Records
*****
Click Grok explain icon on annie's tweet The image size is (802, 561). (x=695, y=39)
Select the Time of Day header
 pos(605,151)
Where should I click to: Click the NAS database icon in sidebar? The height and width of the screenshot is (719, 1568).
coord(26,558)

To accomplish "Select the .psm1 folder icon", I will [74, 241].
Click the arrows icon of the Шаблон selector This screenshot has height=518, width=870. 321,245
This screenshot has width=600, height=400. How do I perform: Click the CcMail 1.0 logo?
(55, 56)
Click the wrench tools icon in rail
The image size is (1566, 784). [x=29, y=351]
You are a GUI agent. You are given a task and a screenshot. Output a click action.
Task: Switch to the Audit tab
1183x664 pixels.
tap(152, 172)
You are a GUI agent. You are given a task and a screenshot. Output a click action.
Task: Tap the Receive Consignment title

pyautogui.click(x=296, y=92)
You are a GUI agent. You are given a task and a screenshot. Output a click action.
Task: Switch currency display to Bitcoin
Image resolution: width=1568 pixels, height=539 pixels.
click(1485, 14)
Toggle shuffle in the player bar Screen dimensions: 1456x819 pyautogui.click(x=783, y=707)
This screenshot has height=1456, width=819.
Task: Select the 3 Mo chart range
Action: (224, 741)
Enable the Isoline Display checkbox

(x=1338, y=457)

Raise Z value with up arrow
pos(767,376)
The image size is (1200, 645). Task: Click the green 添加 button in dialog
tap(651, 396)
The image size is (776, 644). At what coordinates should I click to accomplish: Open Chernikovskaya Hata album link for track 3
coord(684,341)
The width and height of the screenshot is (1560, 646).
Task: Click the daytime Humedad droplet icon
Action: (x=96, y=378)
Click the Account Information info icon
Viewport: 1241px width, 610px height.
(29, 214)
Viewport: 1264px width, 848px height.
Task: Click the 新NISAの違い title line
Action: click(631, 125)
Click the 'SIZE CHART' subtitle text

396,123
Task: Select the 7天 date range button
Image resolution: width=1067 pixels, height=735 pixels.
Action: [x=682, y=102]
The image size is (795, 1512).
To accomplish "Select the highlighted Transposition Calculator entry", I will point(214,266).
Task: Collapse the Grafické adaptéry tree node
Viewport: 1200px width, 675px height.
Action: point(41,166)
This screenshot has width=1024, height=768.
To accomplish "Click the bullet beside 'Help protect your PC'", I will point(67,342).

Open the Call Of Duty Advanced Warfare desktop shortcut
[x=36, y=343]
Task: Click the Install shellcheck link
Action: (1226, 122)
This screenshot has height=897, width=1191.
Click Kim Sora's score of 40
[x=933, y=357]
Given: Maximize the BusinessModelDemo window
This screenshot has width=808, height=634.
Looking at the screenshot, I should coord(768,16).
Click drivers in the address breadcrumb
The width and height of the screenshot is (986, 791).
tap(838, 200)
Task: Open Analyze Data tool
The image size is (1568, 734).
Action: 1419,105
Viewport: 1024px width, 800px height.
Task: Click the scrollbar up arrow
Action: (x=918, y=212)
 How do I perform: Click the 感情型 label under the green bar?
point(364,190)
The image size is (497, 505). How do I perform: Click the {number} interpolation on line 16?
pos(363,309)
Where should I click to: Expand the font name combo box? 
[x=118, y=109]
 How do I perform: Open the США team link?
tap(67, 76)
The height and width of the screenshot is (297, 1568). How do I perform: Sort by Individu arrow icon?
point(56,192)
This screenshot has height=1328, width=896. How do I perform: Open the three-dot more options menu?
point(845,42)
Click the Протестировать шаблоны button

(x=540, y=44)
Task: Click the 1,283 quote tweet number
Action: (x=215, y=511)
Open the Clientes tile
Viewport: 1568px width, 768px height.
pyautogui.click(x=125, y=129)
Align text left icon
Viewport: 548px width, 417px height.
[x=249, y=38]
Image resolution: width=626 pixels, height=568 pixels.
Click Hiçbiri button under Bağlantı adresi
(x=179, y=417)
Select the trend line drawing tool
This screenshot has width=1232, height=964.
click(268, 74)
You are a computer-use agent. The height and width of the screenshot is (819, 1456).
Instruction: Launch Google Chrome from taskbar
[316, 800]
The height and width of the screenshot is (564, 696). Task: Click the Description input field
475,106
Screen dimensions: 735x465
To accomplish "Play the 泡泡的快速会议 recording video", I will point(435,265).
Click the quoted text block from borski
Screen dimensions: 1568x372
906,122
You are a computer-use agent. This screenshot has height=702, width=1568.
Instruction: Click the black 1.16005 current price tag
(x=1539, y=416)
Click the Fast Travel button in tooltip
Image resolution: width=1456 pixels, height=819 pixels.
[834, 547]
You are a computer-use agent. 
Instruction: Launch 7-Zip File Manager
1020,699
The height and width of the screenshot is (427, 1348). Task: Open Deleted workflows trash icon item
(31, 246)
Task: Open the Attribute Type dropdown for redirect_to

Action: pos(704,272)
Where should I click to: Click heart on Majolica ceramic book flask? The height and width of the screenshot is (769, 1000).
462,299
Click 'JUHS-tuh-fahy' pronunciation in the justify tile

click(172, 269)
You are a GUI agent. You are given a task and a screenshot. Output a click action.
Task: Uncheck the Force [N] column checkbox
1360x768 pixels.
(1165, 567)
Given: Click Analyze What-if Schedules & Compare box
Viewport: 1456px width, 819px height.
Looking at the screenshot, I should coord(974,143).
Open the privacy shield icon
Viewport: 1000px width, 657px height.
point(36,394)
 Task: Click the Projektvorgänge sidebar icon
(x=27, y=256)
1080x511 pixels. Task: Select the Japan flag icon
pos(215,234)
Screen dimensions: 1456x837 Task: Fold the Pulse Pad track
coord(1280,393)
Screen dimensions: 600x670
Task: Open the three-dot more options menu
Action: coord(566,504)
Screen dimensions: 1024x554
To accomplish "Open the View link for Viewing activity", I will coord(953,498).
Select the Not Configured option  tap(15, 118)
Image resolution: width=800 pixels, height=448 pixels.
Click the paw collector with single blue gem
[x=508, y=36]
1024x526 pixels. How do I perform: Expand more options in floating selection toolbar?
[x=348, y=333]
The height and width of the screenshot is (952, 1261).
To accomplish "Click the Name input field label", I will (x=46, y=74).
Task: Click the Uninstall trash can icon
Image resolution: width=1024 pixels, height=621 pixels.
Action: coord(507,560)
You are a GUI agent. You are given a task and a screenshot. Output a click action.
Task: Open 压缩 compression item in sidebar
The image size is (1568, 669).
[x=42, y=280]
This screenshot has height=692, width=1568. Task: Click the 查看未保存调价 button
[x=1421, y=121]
*****
- WHAT YOU ARE ASKED TO DO:
Rewrite all the rows above, replacing every occurrence of "Output a click action" with "Return a single click action" and leaving everything else unchanged.

- RESULT:
Click Grok explain icon on annie's tweet The image size is (802, 561). (x=695, y=39)
Select the Time of Day header
 pos(605,151)
Where should I click to: Click the NAS database icon in sidebar? The height and width of the screenshot is (719, 1568).
coord(26,558)

To accomplish "Select the .psm1 folder icon", I will [74, 241].
Click the arrows icon of the Шаблон selector This screenshot has height=518, width=870. 321,245
This screenshot has width=600, height=400. How do I perform: Click the CcMail 1.0 logo?
(55, 56)
Click the wrench tools icon in rail
The image size is (1566, 784). [x=29, y=351]
You are a GUI agent. You are given a task and a screenshot. Return a single click action.
Task: Switch to the Audit tab
1183x664 pixels.
tap(152, 172)
You are a GUI agent. You are given a task and a screenshot. Return a single click action.
Task: Tap the Receive Consignment title

pyautogui.click(x=296, y=92)
You are a GUI agent. You are given a task and a screenshot. Return a single click action.
Task: Switch currency display to Bitcoin
Image resolution: width=1568 pixels, height=539 pixels.
click(1485, 14)
Toggle shuffle in the player bar Screen dimensions: 1456x819 pyautogui.click(x=783, y=707)
This screenshot has height=1456, width=819.
Task: Select the 3 Mo chart range
Action: (224, 741)
Enable the Isoline Display checkbox

(x=1338, y=457)

Raise Z value with up arrow
pos(767,376)
The image size is (1200, 645). Task: Click the green 添加 button in dialog
tap(651, 396)
The image size is (776, 644). At what coordinates should I click to accomplish: Open Chernikovskaya Hata album link for track 3
coord(684,341)
The width and height of the screenshot is (1560, 646).
Task: Click the daytime Humedad droplet icon
Action: (x=96, y=378)
Click the Account Information info icon
Viewport: 1241px width, 610px height.
(29, 214)
Viewport: 1264px width, 848px height.
Task: Click the 新NISAの違い title line
Action: click(631, 125)
Click the 'SIZE CHART' subtitle text

396,123
Task: Select the 7天 date range button
Image resolution: width=1067 pixels, height=735 pixels.
Action: [x=682, y=102]
The image size is (795, 1512).
To accomplish "Select the highlighted Transposition Calculator entry", I will point(214,266).
Task: Collapse the Grafické adaptéry tree node
Viewport: 1200px width, 675px height.
Action: point(41,166)
This screenshot has width=1024, height=768.
To accomplish "Click the bullet beside 'Help protect your PC'", I will point(67,342).

Open the Call Of Duty Advanced Warfare desktop shortcut
[x=36, y=343]
Task: Click the Install shellcheck link
Action: (1226, 122)
This screenshot has height=897, width=1191.
Click Kim Sora's score of 40
[x=933, y=357]
Given: Maximize the BusinessModelDemo window
This screenshot has width=808, height=634.
Looking at the screenshot, I should coord(768,16).
Click drivers in the address breadcrumb
The width and height of the screenshot is (986, 791).
tap(838, 200)
Task: Open Analyze Data tool
The image size is (1568, 734).
Action: 1419,105
Viewport: 1024px width, 800px height.
Task: Click the scrollbar up arrow
Action: (x=918, y=212)
 How do I perform: Click the 感情型 label under the green bar?
point(364,190)
The image size is (497, 505). How do I perform: Click the {number} interpolation on line 16?
pos(363,309)
Where should I click to: Expand the font name combo box? 
[x=118, y=109]
 How do I perform: Open the США team link?
tap(67, 76)
The height and width of the screenshot is (297, 1568). How do I perform: Sort by Individu arrow icon?
point(56,192)
This screenshot has height=1328, width=896. How do I perform: Open the three-dot more options menu?
point(845,42)
Click the Протестировать шаблоны button

(x=540, y=44)
Task: Click the 1,283 quote tweet number
Action: (x=215, y=511)
Open the Clientes tile
Viewport: 1568px width, 768px height.
pyautogui.click(x=125, y=129)
Align text left icon
Viewport: 548px width, 417px height.
[x=249, y=38]
Image resolution: width=626 pixels, height=568 pixels.
Click Hiçbiri button under Bağlantı adresi
(x=179, y=417)
Select the trend line drawing tool
This screenshot has width=1232, height=964.
click(268, 74)
You are a computer-use agent. The height and width of the screenshot is (819, 1456).
Instruction: Launch Google Chrome from taskbar
[316, 800]
The height and width of the screenshot is (564, 696). Task: Click the Description input field
475,106
Screen dimensions: 735x465
To accomplish "Play the 泡泡的快速会议 recording video", I will point(435,265).
Click the quoted text block from borski
Screen dimensions: 1568x372
906,122
You are a computer-use agent. This screenshot has height=702, width=1568.
Instruction: Click the black 1.16005 current price tag
(x=1539, y=416)
Click the Fast Travel button in tooltip
Image resolution: width=1456 pixels, height=819 pixels.
[834, 547]
You are a computer-use agent. 
Instruction: Launch 7-Zip File Manager
1020,699
The height and width of the screenshot is (427, 1348). Task: Open Deleted workflows trash icon item
(31, 246)
Task: Open the Attribute Type dropdown for redirect_to

Action: pos(704,272)
Where should I click to: Click heart on Majolica ceramic book flask? The height and width of the screenshot is (769, 1000).
462,299
Click 'JUHS-tuh-fahy' pronunciation in the justify tile

click(172, 269)
You are a GUI agent. You are given a task and a screenshot. Return a single click action.
Task: Uncheck the Force [N] column checkbox
1360x768 pixels.
(1165, 567)
Given: Click Analyze What-if Schedules & Compare box
Viewport: 1456px width, 819px height.
Looking at the screenshot, I should coord(974,143).
Open the privacy shield icon
Viewport: 1000px width, 657px height.
point(36,394)
 Task: Click the Projektvorgänge sidebar icon
(x=27, y=256)
1080x511 pixels. Task: Select the Japan flag icon
pos(215,234)
Screen dimensions: 1456x837 Task: Fold the Pulse Pad track
coord(1280,393)
Screen dimensions: 600x670
Task: Open the three-dot more options menu
Action: coord(566,504)
Screen dimensions: 1024x554
To accomplish "Open the View link for Viewing activity", I will coord(953,498).
Select the Not Configured option  tap(15, 118)
Image resolution: width=800 pixels, height=448 pixels.
Click the paw collector with single blue gem
[x=508, y=36]
1024x526 pixels. How do I perform: Expand more options in floating selection toolbar?
[x=348, y=333]
The height and width of the screenshot is (952, 1261).
To accomplish "Click the Name input field label", I will (x=46, y=74).
Task: Click the Uninstall trash can icon
Image resolution: width=1024 pixels, height=621 pixels.
Action: coord(507,560)
You are a GUI agent. You are given a task and a screenshot. Return a single click action.
Task: Open 压缩 compression item in sidebar
The image size is (1568, 669).
[x=42, y=280]
This screenshot has height=692, width=1568. Task: Click the 查看未保存调价 button
[x=1421, y=121]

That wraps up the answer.